What is expected
Leave no line out; reproduce the listing exactly.

Dataset records
↓↓↓
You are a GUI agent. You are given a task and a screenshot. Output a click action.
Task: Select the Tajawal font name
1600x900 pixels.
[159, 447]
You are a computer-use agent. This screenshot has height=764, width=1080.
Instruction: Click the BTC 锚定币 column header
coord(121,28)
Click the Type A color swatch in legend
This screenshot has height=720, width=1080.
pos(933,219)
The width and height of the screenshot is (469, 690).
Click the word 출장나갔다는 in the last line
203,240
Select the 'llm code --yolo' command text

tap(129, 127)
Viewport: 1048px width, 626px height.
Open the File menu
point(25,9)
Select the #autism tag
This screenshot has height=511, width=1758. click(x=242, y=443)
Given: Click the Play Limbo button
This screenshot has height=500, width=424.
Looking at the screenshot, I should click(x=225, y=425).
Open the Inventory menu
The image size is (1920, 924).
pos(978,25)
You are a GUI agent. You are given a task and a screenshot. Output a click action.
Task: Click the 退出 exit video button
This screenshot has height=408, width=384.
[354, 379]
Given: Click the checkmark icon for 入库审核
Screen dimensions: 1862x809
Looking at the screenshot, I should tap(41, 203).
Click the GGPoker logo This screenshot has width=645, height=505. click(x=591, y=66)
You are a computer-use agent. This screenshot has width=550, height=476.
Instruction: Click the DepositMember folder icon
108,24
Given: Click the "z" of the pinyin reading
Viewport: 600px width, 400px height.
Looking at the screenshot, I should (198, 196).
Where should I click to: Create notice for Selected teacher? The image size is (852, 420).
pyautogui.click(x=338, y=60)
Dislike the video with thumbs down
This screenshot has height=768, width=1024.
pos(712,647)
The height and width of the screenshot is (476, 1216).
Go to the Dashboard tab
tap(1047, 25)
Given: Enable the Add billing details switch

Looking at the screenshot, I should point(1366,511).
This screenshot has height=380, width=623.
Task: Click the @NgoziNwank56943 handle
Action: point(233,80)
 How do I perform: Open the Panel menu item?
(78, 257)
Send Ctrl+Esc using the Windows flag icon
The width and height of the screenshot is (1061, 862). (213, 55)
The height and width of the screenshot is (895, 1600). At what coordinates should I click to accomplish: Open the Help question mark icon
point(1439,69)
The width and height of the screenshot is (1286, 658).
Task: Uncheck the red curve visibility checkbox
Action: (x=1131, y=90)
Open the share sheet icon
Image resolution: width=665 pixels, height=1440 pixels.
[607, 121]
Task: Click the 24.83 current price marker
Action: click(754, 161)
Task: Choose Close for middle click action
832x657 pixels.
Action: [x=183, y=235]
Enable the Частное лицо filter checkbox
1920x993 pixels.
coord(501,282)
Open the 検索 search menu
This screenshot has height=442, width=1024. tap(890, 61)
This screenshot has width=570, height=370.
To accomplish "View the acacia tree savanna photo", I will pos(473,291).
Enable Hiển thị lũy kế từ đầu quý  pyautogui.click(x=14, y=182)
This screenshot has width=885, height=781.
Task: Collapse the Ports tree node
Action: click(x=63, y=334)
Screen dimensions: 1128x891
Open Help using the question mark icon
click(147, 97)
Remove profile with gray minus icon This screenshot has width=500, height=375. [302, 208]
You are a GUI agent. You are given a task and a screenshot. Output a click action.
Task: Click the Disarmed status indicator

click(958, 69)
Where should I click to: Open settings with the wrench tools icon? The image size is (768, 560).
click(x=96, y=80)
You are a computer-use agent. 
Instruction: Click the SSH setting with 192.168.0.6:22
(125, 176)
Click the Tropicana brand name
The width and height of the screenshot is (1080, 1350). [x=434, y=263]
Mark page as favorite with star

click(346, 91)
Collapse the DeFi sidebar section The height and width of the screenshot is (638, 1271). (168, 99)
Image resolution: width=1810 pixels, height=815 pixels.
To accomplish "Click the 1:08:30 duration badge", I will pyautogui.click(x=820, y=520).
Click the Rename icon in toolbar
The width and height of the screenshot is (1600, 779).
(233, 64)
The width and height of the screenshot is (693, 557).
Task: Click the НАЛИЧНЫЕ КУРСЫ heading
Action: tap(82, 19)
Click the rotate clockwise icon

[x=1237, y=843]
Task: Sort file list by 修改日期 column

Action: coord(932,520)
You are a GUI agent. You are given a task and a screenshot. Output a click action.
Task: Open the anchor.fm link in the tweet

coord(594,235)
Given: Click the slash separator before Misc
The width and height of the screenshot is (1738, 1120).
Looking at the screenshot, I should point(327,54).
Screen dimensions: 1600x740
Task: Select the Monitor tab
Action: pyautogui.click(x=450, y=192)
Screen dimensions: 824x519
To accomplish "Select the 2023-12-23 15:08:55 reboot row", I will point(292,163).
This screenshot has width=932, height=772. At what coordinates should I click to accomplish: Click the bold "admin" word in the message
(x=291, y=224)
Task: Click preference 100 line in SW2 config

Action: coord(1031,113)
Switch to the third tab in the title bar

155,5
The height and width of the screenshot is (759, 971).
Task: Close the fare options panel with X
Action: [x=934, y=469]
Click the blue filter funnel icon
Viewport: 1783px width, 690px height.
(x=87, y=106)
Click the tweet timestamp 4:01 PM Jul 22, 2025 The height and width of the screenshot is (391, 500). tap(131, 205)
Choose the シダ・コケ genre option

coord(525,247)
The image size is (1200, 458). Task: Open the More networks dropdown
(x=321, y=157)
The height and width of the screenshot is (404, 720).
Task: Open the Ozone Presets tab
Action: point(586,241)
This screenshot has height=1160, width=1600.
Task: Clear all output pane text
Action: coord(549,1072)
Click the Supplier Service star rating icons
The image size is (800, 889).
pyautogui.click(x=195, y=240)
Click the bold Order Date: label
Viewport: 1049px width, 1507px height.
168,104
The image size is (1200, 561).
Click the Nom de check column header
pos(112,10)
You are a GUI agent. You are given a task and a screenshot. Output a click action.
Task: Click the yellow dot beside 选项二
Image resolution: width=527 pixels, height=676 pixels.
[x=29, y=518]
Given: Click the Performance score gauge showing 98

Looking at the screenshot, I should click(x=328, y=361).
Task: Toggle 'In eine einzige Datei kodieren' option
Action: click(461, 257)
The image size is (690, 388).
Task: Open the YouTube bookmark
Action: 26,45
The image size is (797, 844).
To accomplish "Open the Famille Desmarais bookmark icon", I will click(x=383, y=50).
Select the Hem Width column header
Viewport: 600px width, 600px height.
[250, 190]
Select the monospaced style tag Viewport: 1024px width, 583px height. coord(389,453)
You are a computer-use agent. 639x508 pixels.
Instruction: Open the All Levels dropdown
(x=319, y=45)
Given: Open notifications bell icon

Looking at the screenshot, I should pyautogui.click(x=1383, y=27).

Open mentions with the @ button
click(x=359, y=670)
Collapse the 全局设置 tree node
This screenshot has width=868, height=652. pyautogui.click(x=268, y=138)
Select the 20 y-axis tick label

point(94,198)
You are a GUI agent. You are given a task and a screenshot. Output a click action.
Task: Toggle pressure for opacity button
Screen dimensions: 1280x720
↑↑↑
Result of this exercise
You are a GUI agent. You are given a task and a screenshot. Output a click action.
Task: Select the Tajawal font name
1600x900 pixels.
[159, 447]
You are a computer-use agent. This screenshot has height=764, width=1080.
Instruction: Click the BTC 锚定币 column header
coord(121,28)
Click the Type A color swatch in legend
This screenshot has height=720, width=1080.
pos(933,219)
The width and height of the screenshot is (469, 690).
Click the word 출장나갔다는 in the last line
203,240
Select the 'llm code --yolo' command text

tap(129, 127)
Viewport: 1048px width, 626px height.
Open the File menu
point(25,9)
Select the #autism tag
This screenshot has height=511, width=1758. click(x=242, y=443)
Given: Click the Play Limbo button
This screenshot has height=500, width=424.
Looking at the screenshot, I should click(x=225, y=425).
Open the Inventory menu
The image size is (1920, 924).
pos(978,25)
You are a GUI agent. You are given a task and a screenshot. Output a click action.
Task: Click the 退出 exit video button
This screenshot has height=408, width=384.
[354, 379]
Given: Click the checkmark icon for 入库审核
Screen dimensions: 1862x809
Looking at the screenshot, I should tap(41, 203).
Click the GGPoker logo This screenshot has width=645, height=505. click(x=591, y=66)
You are a computer-use agent. This screenshot has width=550, height=476.
Instruction: Click the DepositMember folder icon
108,24
Given: Click the "z" of the pinyin reading
Viewport: 600px width, 400px height.
Looking at the screenshot, I should (198, 196).
Where should I click to: Create notice for Selected teacher? The image size is (852, 420).
pyautogui.click(x=338, y=60)
Dislike the video with thumbs down
This screenshot has height=768, width=1024.
pos(712,647)
The height and width of the screenshot is (476, 1216).
Go to the Dashboard tab
tap(1047, 25)
Given: Enable the Add billing details switch

Looking at the screenshot, I should point(1366,511).
This screenshot has height=380, width=623.
Task: Click the @NgoziNwank56943 handle
Action: point(233,80)
 How do I perform: Open the Panel menu item?
(78, 257)
Send Ctrl+Esc using the Windows flag icon
The width and height of the screenshot is (1061, 862). (213, 55)
The height and width of the screenshot is (895, 1600). At what coordinates should I click to accomplish: Open the Help question mark icon
point(1439,69)
The width and height of the screenshot is (1286, 658).
Task: Uncheck the red curve visibility checkbox
Action: (x=1131, y=90)
Open the share sheet icon
Image resolution: width=665 pixels, height=1440 pixels.
[607, 121]
Task: Click the 24.83 current price marker
Action: click(754, 161)
Task: Choose Close for middle click action
832x657 pixels.
Action: [x=183, y=235]
Enable the Частное лицо filter checkbox
1920x993 pixels.
coord(501,282)
Open the 検索 search menu
This screenshot has height=442, width=1024. tap(890, 61)
This screenshot has width=570, height=370.
To accomplish "View the acacia tree savanna photo", I will pos(473,291).
Enable Hiển thị lũy kế từ đầu quý  pyautogui.click(x=14, y=182)
This screenshot has width=885, height=781.
Task: Collapse the Ports tree node
Action: click(x=63, y=334)
Screen dimensions: 1128x891
Open Help using the question mark icon
click(147, 97)
Remove profile with gray minus icon This screenshot has width=500, height=375. [302, 208]
You are a GUI agent. You are given a task and a screenshot. Output a click action.
Task: Click the Disarmed status indicator

click(958, 69)
Where should I click to: Open settings with the wrench tools icon? The image size is (768, 560).
click(x=96, y=80)
You are a computer-use agent. 
Instruction: Click the SSH setting with 192.168.0.6:22
(125, 176)
Click the Tropicana brand name
The width and height of the screenshot is (1080, 1350). [x=434, y=263]
Mark page as favorite with star

click(346, 91)
Collapse the DeFi sidebar section The height and width of the screenshot is (638, 1271). (168, 99)
Image resolution: width=1810 pixels, height=815 pixels.
To accomplish "Click the 1:08:30 duration badge", I will pyautogui.click(x=820, y=520).
Click the Rename icon in toolbar
The width and height of the screenshot is (1600, 779).
(233, 64)
The width and height of the screenshot is (693, 557).
Task: Click the НАЛИЧНЫЕ КУРСЫ heading
Action: tap(82, 19)
Click the rotate clockwise icon

[x=1237, y=843]
Task: Sort file list by 修改日期 column

Action: coord(932,520)
You are a GUI agent. You are given a task and a screenshot. Output a click action.
Task: Open the anchor.fm link in the tweet

coord(594,235)
Given: Click the slash separator before Misc
The width and height of the screenshot is (1738, 1120).
Looking at the screenshot, I should point(327,54).
Screen dimensions: 1600x740
Task: Select the Monitor tab
Action: pyautogui.click(x=450, y=192)
Screen dimensions: 824x519
To accomplish "Select the 2023-12-23 15:08:55 reboot row", I will point(292,163).
This screenshot has width=932, height=772. At what coordinates should I click to accomplish: Click the bold "admin" word in the message
(x=291, y=224)
Task: Click preference 100 line in SW2 config

Action: coord(1031,113)
Switch to the third tab in the title bar

155,5
The height and width of the screenshot is (759, 971).
Task: Close the fare options panel with X
Action: [x=934, y=469]
Click the blue filter funnel icon
Viewport: 1783px width, 690px height.
(x=87, y=106)
Click the tweet timestamp 4:01 PM Jul 22, 2025 The height and width of the screenshot is (391, 500). tap(131, 205)
Choose the シダ・コケ genre option

coord(525,247)
The image size is (1200, 458). Task: Open the More networks dropdown
(x=321, y=157)
The height and width of the screenshot is (404, 720).
Task: Open the Ozone Presets tab
Action: point(586,241)
This screenshot has height=1160, width=1600.
Task: Clear all output pane text
Action: coord(549,1072)
Click the Supplier Service star rating icons
The image size is (800, 889).
pyautogui.click(x=195, y=240)
Click the bold Order Date: label
Viewport: 1049px width, 1507px height.
168,104
The image size is (1200, 561).
Click the Nom de check column header
pos(112,10)
You are a GUI agent. You are given a task and a screenshot. Output a click action.
Task: Click the yellow dot beside 选项二
Image resolution: width=527 pixels, height=676 pixels.
[x=29, y=518]
Given: Click the Performance score gauge showing 98

Looking at the screenshot, I should click(x=328, y=361).
Task: Toggle 'In eine einzige Datei kodieren' option
Action: click(461, 257)
The image size is (690, 388).
Task: Open the YouTube bookmark
Action: 26,45
The image size is (797, 844).
To accomplish "Open the Famille Desmarais bookmark icon", I will click(x=383, y=50).
Select the Hem Width column header
Viewport: 600px width, 600px height.
[250, 190]
Select the monospaced style tag Viewport: 1024px width, 583px height. coord(389,453)
You are a computer-use agent. 639x508 pixels.
Instruction: Open the All Levels dropdown
(x=319, y=45)
Given: Open notifications bell icon

Looking at the screenshot, I should pyautogui.click(x=1383, y=27).

Open mentions with the @ button
click(x=359, y=670)
Collapse the 全局设置 tree node
This screenshot has width=868, height=652. pyautogui.click(x=268, y=138)
Select the 20 y-axis tick label

point(94,198)
You are a GUI agent. You are given a task and a screenshot. Output a click action.
Task: Toggle pressure for opacity button
Screen dimensions: 1280x720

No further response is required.